┌─ Recorded data

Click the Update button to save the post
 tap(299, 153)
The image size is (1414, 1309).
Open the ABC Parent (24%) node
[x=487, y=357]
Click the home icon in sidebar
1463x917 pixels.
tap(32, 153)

└─

Count the lines in the records that contain the word "Click". Reply with the number only.

2